空蝉(うつせみ)が夏の季語。蝉の殻、蝉の抜け殻なども同意の季語です。
道端で蝉の抜け殻を見つけました。蝉が成虫として地上に生息するのは1週間と言われています。地中での幼虫生活は何年もの歳月を過ごし、成熟した蝉は夏の夜に地上に這い出してきて、背を割って脱皮をします。この蝉の抜け殻を「空蝉」と言います。

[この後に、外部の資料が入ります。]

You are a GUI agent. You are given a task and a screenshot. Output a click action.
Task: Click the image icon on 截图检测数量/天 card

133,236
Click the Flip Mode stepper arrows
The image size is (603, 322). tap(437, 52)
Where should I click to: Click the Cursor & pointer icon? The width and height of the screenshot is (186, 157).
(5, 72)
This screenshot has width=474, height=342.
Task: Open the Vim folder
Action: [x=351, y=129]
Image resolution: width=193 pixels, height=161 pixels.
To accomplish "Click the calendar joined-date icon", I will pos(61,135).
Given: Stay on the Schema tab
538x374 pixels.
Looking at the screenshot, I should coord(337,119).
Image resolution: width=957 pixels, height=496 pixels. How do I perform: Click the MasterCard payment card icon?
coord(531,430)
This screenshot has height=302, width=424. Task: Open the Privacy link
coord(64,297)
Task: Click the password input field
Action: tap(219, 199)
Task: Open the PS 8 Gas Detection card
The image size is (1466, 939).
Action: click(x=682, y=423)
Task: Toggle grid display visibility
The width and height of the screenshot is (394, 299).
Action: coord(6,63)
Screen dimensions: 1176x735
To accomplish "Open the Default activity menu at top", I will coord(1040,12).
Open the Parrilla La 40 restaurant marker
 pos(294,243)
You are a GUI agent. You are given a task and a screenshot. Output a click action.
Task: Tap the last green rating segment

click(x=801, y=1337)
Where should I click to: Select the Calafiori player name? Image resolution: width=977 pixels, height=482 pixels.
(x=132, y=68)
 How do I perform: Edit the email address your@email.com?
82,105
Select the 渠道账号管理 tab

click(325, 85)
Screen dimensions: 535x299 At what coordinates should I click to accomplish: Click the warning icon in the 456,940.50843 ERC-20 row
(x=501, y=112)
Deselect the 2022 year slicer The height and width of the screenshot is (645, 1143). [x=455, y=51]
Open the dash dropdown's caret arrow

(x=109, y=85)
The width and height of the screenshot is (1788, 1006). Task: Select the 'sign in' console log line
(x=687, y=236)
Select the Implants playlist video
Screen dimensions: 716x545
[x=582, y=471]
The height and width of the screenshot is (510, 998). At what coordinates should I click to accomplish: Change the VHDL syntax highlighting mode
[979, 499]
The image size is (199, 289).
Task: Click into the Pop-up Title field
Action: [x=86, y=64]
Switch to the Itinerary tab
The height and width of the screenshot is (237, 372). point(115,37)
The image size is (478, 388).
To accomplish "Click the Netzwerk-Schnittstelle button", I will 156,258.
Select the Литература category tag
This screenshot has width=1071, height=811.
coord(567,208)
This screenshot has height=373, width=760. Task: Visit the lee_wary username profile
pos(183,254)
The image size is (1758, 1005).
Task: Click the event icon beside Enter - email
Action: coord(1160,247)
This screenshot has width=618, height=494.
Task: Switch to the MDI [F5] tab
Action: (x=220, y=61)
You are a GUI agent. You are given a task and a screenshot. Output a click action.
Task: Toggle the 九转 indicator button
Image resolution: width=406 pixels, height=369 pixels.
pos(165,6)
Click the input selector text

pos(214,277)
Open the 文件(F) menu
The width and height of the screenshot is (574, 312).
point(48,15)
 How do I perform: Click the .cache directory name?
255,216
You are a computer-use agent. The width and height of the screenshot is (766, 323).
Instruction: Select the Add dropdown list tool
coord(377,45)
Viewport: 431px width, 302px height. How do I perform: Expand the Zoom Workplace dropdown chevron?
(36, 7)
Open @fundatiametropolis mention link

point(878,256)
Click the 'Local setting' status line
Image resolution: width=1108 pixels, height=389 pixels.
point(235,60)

この作者の俳句は、華やいでいて面白く読めますが、華やかさは女性そのものの華やぎであるように、女性でなければ詠めない世界があります。面白いのは物を見つめる把握の仕方にあります。しかし、その中にも女性ゆえに知られぬ悲しさ、寂しさも内包していますね。
この句は、1975(昭和50)年刊行の句集「万華鏡」に所収されています。
作者かとう・みなこの紹介は、2005年4月12日を参照。
(出典:「日本大歳時記」、講談社、1981年刊)
・孫たちが夏休みになって、7月26日に次男のところの長男(小学3年生)、8月1日に長男のところの長男(小学2年生)が押し寄せてきました。いまは台風が去ったような状態です。